__Collected data__:
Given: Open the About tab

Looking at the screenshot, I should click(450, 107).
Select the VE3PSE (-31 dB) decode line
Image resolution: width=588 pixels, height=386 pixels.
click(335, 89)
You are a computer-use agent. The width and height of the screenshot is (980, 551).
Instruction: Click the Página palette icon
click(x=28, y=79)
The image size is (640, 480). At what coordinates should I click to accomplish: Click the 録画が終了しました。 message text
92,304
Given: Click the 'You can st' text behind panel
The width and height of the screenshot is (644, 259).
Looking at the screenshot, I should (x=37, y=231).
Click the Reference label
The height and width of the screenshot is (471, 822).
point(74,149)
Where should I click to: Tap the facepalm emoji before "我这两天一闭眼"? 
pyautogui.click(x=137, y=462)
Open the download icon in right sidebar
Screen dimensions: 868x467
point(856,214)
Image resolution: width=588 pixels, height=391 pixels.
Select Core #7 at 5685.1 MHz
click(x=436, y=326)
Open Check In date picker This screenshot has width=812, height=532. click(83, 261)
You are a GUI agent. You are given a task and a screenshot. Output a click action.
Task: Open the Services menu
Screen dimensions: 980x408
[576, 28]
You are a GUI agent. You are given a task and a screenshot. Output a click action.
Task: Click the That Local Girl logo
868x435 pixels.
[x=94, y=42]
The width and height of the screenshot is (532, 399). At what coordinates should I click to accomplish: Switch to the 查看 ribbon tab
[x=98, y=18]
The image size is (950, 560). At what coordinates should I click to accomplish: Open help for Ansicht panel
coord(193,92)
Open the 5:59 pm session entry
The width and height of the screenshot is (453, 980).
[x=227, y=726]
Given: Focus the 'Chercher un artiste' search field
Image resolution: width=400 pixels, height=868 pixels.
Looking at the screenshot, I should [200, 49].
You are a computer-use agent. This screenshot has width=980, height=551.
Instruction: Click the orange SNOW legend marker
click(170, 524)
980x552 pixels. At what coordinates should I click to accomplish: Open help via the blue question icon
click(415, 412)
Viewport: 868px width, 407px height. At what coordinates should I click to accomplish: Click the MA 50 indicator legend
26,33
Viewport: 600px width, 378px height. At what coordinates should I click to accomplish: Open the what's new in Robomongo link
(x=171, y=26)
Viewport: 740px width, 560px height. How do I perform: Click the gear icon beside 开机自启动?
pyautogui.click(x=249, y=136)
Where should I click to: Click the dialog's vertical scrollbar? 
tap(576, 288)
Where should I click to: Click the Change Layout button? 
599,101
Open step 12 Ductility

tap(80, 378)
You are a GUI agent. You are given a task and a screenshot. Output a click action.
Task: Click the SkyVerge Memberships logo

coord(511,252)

__Work instructions__: Write every entry out again exactly.

__Reply to the exercise__:
Given: Open the About tab

Looking at the screenshot, I should click(450, 107).
Select the VE3PSE (-31 dB) decode line
Image resolution: width=588 pixels, height=386 pixels.
click(335, 89)
You are a computer-use agent. The width and height of the screenshot is (980, 551).
Instruction: Click the Página palette icon
click(x=28, y=79)
The image size is (640, 480). At what coordinates should I click to accomplish: Click the 録画が終了しました。 message text
92,304
Given: Click the 'You can st' text behind panel
The width and height of the screenshot is (644, 259).
Looking at the screenshot, I should (x=37, y=231).
Click the Reference label
The height and width of the screenshot is (471, 822).
point(74,149)
Where should I click to: Tap the facepalm emoji before "我这两天一闭眼"? 
pyautogui.click(x=137, y=462)
Open the download icon in right sidebar
Screen dimensions: 868x467
point(856,214)
Image resolution: width=588 pixels, height=391 pixels.
Select Core #7 at 5685.1 MHz
click(x=436, y=326)
Open Check In date picker This screenshot has width=812, height=532. click(83, 261)
You are a GUI agent. You are given a task and a screenshot. Output a click action.
Task: Open the Services menu
Screen dimensions: 980x408
[576, 28]
You are a GUI agent. You are given a task and a screenshot. Output a click action.
Task: Click the That Local Girl logo
868x435 pixels.
[x=94, y=42]
The width and height of the screenshot is (532, 399). At what coordinates should I click to accomplish: Switch to the 查看 ribbon tab
[x=98, y=18]
The image size is (950, 560). At what coordinates should I click to accomplish: Open help for Ansicht panel
coord(193,92)
Open the 5:59 pm session entry
The width and height of the screenshot is (453, 980).
[x=227, y=726]
Given: Focus the 'Chercher un artiste' search field
Image resolution: width=400 pixels, height=868 pixels.
Looking at the screenshot, I should [200, 49].
You are a computer-use agent. This screenshot has width=980, height=551.
Instruction: Click the orange SNOW legend marker
click(170, 524)
980x552 pixels. At what coordinates should I click to accomplish: Open help via the blue question icon
click(415, 412)
Viewport: 868px width, 407px height. At what coordinates should I click to accomplish: Click the MA 50 indicator legend
26,33
Viewport: 600px width, 378px height. At what coordinates should I click to accomplish: Open the what's new in Robomongo link
(x=171, y=26)
Viewport: 740px width, 560px height. How do I perform: Click the gear icon beside 开机自启动?
pyautogui.click(x=249, y=136)
Where should I click to: Click the dialog's vertical scrollbar? 
tap(576, 288)
Where should I click to: Click the Change Layout button? 
599,101
Open step 12 Ductility

tap(80, 378)
You are a GUI agent. You are given a task and a screenshot. Output a click action.
Task: Click the SkyVerge Memberships logo

coord(511,252)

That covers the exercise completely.